• [WORK TO BE COMPLETED]
From the data below, return all lines holding the string "waveform".

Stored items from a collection
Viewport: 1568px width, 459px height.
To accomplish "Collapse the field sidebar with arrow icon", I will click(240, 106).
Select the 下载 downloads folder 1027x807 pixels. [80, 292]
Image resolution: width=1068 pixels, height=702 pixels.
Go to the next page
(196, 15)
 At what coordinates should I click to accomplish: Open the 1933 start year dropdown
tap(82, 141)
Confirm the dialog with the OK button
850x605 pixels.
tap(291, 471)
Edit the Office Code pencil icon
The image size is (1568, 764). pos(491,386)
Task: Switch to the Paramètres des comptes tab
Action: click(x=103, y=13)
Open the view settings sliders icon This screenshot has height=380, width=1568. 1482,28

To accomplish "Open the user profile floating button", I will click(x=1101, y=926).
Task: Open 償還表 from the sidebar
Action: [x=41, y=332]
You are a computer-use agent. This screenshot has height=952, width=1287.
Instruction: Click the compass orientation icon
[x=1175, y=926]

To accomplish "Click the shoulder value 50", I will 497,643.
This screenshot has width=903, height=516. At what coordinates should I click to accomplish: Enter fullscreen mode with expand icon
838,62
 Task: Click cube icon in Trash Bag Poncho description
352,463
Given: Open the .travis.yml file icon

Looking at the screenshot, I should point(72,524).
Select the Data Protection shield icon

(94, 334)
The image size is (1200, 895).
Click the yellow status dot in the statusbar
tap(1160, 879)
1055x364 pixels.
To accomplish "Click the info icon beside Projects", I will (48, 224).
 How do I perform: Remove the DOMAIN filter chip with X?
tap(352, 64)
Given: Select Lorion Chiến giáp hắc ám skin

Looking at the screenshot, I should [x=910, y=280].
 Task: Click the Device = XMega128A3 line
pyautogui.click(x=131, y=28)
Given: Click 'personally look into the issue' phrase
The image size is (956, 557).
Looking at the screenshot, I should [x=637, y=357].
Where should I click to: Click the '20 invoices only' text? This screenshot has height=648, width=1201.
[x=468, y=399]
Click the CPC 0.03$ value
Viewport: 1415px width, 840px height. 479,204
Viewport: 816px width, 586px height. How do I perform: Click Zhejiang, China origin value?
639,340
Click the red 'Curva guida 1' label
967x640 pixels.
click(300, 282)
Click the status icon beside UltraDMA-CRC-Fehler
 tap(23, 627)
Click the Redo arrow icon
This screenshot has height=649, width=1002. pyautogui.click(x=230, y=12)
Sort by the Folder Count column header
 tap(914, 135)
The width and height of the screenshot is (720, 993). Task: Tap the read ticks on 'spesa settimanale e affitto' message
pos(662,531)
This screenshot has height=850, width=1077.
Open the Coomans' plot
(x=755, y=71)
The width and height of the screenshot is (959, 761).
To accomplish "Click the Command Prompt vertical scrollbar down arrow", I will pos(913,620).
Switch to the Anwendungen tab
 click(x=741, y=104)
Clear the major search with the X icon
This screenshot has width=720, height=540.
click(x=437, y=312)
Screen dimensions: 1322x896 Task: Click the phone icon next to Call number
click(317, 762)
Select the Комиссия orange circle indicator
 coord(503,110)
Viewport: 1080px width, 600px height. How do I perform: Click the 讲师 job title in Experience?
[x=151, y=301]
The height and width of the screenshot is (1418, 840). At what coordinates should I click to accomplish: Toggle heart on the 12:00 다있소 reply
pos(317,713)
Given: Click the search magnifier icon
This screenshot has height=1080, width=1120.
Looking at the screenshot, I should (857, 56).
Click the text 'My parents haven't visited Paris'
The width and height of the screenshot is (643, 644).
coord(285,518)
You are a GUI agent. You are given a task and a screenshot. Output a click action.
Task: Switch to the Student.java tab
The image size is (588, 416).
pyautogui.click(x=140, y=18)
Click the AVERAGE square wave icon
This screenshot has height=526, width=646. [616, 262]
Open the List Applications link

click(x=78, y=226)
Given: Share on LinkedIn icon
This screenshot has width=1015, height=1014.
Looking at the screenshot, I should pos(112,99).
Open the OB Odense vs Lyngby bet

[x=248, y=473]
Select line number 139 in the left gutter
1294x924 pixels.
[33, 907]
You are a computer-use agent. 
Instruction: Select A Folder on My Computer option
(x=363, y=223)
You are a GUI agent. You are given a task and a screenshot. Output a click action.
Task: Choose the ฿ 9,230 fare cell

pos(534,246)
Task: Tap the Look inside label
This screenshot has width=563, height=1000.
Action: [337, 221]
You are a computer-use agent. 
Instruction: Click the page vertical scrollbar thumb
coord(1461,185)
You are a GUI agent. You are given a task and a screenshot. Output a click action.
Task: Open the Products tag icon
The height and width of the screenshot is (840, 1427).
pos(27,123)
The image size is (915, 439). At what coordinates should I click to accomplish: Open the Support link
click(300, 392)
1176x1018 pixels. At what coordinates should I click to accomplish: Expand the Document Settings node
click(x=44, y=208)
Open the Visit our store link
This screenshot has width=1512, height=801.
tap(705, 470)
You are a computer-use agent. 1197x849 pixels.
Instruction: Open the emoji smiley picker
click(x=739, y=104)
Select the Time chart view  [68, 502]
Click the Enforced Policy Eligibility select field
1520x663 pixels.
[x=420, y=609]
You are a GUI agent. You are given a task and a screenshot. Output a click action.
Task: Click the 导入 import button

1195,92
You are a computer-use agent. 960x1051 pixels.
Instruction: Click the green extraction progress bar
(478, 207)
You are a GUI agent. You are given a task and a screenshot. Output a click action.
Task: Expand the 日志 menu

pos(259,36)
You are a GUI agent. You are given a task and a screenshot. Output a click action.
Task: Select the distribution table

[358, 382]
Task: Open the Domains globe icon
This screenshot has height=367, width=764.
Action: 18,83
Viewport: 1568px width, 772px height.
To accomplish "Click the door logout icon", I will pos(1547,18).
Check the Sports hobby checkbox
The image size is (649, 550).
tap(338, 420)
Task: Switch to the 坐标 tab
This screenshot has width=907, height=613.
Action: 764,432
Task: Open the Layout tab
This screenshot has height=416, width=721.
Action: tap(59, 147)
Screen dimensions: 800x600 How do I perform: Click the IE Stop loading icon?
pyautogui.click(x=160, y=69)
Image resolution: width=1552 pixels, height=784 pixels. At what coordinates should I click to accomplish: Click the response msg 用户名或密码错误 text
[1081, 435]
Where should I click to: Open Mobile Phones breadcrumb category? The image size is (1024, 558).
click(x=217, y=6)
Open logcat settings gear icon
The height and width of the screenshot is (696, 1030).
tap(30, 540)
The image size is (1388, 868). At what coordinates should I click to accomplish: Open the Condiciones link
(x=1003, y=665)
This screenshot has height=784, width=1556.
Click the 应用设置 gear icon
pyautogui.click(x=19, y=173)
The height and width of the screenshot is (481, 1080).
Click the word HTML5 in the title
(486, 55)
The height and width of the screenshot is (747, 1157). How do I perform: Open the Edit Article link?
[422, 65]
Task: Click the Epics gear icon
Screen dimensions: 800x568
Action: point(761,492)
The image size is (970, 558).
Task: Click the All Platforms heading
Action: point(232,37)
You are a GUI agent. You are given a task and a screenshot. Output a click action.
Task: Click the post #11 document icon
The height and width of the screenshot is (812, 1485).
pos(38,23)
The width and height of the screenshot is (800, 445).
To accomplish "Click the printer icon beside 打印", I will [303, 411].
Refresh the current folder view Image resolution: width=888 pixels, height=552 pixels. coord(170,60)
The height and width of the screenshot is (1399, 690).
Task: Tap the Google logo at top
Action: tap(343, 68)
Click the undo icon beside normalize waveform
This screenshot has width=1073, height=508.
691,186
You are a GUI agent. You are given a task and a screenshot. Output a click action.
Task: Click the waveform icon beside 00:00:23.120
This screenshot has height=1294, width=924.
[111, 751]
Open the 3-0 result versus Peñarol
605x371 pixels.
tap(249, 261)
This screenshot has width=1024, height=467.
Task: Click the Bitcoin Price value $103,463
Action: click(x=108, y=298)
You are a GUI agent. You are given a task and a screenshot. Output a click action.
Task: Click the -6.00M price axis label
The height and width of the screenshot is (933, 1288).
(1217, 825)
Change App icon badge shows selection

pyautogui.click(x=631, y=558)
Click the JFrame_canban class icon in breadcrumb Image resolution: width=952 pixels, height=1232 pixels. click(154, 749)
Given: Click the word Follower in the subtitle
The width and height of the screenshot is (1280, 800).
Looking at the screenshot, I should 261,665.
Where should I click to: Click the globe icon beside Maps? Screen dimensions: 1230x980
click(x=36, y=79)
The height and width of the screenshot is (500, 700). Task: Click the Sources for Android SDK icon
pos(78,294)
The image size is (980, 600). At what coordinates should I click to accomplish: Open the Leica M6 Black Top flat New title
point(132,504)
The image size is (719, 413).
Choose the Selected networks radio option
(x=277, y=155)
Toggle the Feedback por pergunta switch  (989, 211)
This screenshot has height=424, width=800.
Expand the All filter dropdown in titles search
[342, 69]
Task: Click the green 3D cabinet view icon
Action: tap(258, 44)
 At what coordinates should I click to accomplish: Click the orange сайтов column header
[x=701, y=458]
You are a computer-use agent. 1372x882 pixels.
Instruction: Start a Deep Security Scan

• [RESULT]
Click the undo icon beside normalize waveform
Task: Click the waveform icon beside 00:00:23.120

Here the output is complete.